--- Start of Document extract ---

From: "Alexey Gladkov (Intel)" <legion@kernel.org>
TDX only supports kernel-initiated MMIO operations. The handle_mmio()
function checks if the #VE exception occurred in the kernel and rejects
the operation if it did not.
However, userspace can deceive the kernel into performing MMIO on its
behalf. For example, if userspace can point a syscall to an MMIO address,
syscall does get_user() or put_user() on it, triggering MMIO #VE. The
kernel will treat the #VE as in-kernel MMIO.
Ensure that the target MMIO address is within the kernel before decoding
instruction.
Cc: stable@vger.kernel.org
Reviewed-by: Kirill A. Shutemov <kirill.shutemov@linux.intel.com>
Signed-off-by: Alexey Gladkov (Intel) <legion@kernel.org>
---
arch/x86/coco/tdx/tdx.c | 6 ++++++
1 file changed, 6 insertions(+)
diff --git a/arch/x86/coco/tdx/tdx.c b/arch/x86/coco/tdx/tdx.c
index 078e2bac2553..d6e6407e3999 100644
--- a/arch/x86/coco/tdx/tdx.c
+++ b/arch/x86/coco/tdx/tdx.c
@@ -16,6 +16,7 @@
#include <asm/insn-eval.h>
#include <asm/pgtable.h>
#include <asm/set_memory.h>
+#include <asm/traps.h>
/* MMIO direction */
#define EPT_READ 0
@@ -434,6 +435,11 @@ static int handle_mmio(struct pt_regs *regs, struct ve_info *ve)
return -EINVAL;
}
+ if (!fault_in_kernel_space(ve->gla)) {
+ WARN_ONCE(1, "Access to userspace address is not supported");
+ return -EINVAL;
+ }
+
/*
* Reject EPT violation #VEs that split pages.

--- End of Document extract ---
--- Start of Provided records ---

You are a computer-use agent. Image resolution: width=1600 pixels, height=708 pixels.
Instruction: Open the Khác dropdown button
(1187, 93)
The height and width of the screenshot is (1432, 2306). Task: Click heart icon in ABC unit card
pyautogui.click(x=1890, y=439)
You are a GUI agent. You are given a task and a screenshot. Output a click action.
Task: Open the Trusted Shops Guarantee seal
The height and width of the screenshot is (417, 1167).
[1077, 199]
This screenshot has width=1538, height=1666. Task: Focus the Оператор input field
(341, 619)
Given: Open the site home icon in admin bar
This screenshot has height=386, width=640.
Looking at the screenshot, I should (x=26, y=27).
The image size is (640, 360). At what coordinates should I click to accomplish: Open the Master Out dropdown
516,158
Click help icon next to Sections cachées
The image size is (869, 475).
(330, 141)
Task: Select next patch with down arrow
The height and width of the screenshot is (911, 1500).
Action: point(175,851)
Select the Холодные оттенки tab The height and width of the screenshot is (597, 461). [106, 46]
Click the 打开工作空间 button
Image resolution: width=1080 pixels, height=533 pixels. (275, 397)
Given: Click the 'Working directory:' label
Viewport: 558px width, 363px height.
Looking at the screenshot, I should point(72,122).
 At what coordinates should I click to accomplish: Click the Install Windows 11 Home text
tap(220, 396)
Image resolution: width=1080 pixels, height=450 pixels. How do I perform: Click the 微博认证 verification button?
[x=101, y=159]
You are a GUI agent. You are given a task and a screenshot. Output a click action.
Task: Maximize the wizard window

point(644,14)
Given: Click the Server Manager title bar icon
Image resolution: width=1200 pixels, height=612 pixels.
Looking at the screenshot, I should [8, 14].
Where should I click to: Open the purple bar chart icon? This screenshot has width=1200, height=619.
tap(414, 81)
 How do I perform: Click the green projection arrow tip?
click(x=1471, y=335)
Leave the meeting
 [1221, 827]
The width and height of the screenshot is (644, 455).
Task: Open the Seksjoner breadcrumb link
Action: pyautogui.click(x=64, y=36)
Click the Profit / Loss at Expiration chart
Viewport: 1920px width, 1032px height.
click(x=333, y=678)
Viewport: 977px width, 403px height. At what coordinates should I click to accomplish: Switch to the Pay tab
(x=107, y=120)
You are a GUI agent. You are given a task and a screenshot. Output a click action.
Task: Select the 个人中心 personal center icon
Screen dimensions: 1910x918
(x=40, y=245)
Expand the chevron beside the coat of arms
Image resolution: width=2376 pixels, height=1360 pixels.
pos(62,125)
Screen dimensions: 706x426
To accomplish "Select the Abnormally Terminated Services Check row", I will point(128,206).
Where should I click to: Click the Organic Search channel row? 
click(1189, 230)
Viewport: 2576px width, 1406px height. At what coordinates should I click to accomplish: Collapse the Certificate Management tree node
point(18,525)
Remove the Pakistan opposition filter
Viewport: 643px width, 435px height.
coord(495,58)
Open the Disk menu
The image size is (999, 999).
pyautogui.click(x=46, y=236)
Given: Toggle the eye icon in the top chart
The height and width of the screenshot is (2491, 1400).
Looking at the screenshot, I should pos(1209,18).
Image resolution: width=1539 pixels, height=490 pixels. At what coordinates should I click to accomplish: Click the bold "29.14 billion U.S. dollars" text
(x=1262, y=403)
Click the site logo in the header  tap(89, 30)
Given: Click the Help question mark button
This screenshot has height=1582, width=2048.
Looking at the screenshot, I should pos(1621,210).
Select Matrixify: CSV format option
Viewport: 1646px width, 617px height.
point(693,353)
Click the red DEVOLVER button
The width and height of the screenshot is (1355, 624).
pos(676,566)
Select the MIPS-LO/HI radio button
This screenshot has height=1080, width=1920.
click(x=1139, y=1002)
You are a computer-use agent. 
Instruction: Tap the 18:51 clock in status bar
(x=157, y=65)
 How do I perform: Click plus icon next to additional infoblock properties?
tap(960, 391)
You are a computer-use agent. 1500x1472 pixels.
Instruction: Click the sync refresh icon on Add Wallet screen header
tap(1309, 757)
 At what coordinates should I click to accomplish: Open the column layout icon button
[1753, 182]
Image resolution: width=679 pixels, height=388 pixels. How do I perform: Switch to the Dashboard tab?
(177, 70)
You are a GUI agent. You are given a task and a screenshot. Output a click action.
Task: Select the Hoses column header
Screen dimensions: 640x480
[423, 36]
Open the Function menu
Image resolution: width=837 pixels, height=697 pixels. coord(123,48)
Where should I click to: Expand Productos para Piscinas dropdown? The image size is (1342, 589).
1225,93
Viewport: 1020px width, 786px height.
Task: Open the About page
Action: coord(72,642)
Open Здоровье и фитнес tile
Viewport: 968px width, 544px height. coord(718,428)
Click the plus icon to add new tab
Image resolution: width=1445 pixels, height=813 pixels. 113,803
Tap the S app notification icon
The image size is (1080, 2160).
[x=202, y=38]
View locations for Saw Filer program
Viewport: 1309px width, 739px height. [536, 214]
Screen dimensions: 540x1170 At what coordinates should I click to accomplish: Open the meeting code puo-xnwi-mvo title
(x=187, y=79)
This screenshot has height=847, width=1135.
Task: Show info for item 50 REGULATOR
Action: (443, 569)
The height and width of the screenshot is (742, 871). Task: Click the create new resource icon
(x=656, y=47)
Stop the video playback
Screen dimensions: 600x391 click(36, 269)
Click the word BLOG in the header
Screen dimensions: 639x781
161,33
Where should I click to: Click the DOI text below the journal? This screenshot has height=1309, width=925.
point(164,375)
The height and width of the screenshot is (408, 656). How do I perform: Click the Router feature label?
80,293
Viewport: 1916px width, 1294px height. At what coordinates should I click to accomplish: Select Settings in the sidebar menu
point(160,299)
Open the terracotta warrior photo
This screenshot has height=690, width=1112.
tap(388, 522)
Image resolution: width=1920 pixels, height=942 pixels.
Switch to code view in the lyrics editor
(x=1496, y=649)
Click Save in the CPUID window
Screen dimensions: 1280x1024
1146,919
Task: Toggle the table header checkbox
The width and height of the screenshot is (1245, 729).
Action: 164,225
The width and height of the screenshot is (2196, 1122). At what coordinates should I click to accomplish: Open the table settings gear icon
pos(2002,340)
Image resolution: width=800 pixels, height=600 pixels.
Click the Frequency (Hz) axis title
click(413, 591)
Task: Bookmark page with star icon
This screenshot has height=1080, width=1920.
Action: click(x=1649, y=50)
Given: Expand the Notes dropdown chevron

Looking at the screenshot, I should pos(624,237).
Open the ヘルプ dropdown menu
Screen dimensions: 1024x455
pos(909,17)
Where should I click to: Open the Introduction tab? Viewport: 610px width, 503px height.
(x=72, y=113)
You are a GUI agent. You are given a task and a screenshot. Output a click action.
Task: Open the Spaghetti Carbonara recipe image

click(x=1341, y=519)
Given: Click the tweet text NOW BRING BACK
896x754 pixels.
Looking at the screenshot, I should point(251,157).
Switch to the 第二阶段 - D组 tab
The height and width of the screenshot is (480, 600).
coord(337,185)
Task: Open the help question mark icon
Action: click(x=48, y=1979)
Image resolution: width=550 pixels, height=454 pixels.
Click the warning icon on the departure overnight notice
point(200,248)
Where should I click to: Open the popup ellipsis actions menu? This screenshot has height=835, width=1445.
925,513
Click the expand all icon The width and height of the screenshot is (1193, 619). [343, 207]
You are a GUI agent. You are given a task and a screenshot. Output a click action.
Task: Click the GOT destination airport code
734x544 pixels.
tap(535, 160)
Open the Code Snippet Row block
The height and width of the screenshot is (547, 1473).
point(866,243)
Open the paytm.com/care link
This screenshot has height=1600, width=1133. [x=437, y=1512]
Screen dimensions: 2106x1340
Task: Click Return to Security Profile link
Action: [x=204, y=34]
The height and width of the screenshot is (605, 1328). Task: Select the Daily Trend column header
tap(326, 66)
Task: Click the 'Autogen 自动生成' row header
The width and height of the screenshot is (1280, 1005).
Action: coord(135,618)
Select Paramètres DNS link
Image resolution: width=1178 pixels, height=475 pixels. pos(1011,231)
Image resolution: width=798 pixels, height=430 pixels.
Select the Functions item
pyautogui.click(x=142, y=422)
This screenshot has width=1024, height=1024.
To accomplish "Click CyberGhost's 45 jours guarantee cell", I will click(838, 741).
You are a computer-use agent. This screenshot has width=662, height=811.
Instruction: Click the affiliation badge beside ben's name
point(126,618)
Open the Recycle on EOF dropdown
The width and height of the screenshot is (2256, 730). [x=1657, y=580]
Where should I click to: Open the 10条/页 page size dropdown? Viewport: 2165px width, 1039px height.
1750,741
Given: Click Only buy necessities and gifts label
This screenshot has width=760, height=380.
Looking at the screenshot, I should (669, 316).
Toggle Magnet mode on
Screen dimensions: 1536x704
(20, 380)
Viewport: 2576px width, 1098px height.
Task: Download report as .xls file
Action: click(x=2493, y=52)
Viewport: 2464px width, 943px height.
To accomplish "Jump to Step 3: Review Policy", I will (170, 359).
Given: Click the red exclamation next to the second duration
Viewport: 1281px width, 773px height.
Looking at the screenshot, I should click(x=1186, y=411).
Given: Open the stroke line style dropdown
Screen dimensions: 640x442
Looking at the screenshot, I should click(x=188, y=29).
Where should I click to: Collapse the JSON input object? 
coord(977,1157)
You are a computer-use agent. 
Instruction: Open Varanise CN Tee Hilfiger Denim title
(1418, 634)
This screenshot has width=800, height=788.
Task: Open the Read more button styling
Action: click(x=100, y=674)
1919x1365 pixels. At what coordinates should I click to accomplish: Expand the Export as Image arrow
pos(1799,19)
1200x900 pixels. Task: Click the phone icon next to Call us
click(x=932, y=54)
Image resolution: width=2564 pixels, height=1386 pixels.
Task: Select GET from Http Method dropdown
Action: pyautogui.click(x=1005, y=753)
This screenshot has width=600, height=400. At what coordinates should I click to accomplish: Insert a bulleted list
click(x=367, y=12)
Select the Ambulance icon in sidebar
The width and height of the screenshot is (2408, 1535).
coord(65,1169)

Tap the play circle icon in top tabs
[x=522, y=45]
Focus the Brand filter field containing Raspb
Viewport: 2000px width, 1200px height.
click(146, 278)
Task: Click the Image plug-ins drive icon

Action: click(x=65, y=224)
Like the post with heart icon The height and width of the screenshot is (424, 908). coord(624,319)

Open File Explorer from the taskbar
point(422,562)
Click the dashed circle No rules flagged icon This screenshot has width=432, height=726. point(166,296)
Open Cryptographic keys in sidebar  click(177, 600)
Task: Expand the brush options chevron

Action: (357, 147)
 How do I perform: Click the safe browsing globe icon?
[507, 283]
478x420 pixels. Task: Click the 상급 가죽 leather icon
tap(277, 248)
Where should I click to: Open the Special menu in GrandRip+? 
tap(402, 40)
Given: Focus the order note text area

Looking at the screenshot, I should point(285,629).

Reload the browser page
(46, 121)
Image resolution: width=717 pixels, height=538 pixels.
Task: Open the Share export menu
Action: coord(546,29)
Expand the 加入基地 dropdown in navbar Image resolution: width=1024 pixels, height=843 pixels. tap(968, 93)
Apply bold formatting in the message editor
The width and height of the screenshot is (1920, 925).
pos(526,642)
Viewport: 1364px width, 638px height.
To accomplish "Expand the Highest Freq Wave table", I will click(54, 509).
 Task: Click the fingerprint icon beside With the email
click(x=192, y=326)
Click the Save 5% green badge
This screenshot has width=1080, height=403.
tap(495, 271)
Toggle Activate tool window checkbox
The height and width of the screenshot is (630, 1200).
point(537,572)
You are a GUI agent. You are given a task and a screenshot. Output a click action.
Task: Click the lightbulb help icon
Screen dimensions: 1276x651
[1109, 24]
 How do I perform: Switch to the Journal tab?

--- End of Provided records ---

Instructions:
[A] In the TDX MMIO patch, update the part that opens with the words containing "function checks if" and closes with "changed, 6 insertions(+)", changing "syscall" to "system call".
[B] According to the TDX MMIO patch, what does the handle_mmio() function check before allowing an operation?
[C] Pick up the TDX MMIO patch from the point where it stops.

Answers to the exercise:
[A]
function checks if the #VE exception occurred in the kernel and rejects
the operation if it did not.
However, userspace can deceive the kernel into performing MMIO on its
behalf. For example, if userspace can point a system call to an MMIO address,
system call does get_user() or put_user() on it, triggering MMIO #VE. The
kernel will treat the #VE as in-kernel MMIO.
Ensure that the target MMIO address is within the kernel before decoding
instruction.
Cc: stable@vger.kernel.org
Reviewed-by: Kirill A. Shutemov <kirill.shutemov@linux.intel.com>
Signed-off-by: Alexey Gladkov (Intel) <legion@kernel.org>
---
arch/x86/coco/tdx/tdx.c | 6 ++++++
1 file changed, 6 insertions(+)

[B] It checks whether the #VE exception occurred in the kernel and rejects the operation if it did not.

[C]
*
--
2.46.0
On 9/13/24 10:05, Alexey Gladkov wrote: > TDX only supports kernel-initiated MMIO operations. The handle_mmio() > function checks if the #VE exception occurred in the kernel and rejects > the operation if it did not. > > However, userspace can deceive the kernel into performing MMIO on its > behalf. For example, if userspace can point a syscall to an MMIO address, > syscall does get_user() or put_user() on it, triggering MMIO #VE. The > kernel will treat the #VE as in-kernel MMIO. > > Ensure that the target MMIO address is within the kernel before decoding > instruction. Acked-by: Dave Hansen <dave.hansen@linux.intel.com>
On 9/13/24 10:18, Dave Hansen wrote:
...
>> Ensure that the target MMIO address is within the kernel before decoding
>> instruction.
>
> Acked-by: Dave Hansen <dave.hansen@linux.intel.com>
Oh, and please add these to anything you cc:stable@ on:
Fixes: 31d58c4e557d ("x86/tdx: Handle in-kernel MMIO")
From: "Alexey Gladkov (Intel)" <legion@kernel.org>
To implement MMIO in userspace, additional memory checks need to be
implemented. To avoid overly complicating the handle_mmio() function
and to separate checks from actions, it would be better to split this
function into two separate functions to handle read and write
operations.
Reviewed-by: Kirill A. Shutemov <kirill.shutemov@linux.intel.com>
Signed-off-by: Alexey Gladkov (Intel) <legion@kernel.org>
---
arch/x86/coco/tdx/tdx.c | 136 ++++++++++++++++++++++++----------------
1 file changed, 83 insertions(+), 53 deletions(-)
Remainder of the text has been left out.